> _WHAT YOU HAVE TO DO_
From the data below, return each line in which the string "dimensions" is found.

> _DATA FOR ANALYSIS_
====================

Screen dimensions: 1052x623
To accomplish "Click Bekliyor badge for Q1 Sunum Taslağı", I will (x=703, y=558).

====================

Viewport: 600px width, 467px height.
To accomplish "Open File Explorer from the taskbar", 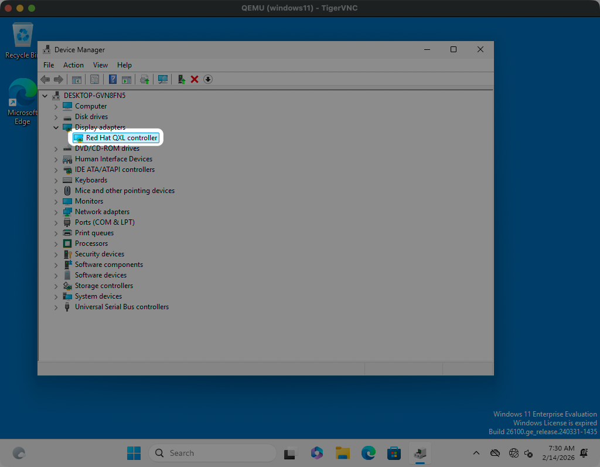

====================

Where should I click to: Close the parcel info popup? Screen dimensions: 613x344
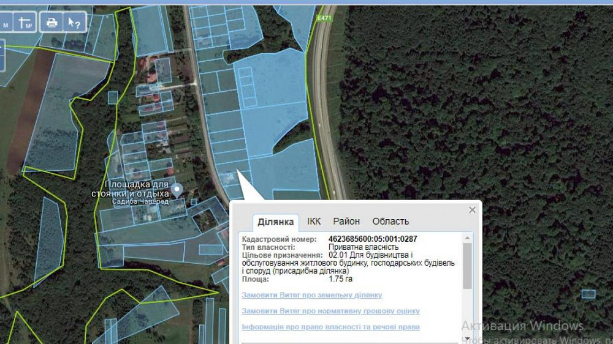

====================

> _TASK RESPONSE_
Screen dimensions: 1052x623
Where should I click to: Close the parcel info popup? Screen dimensions: 613x344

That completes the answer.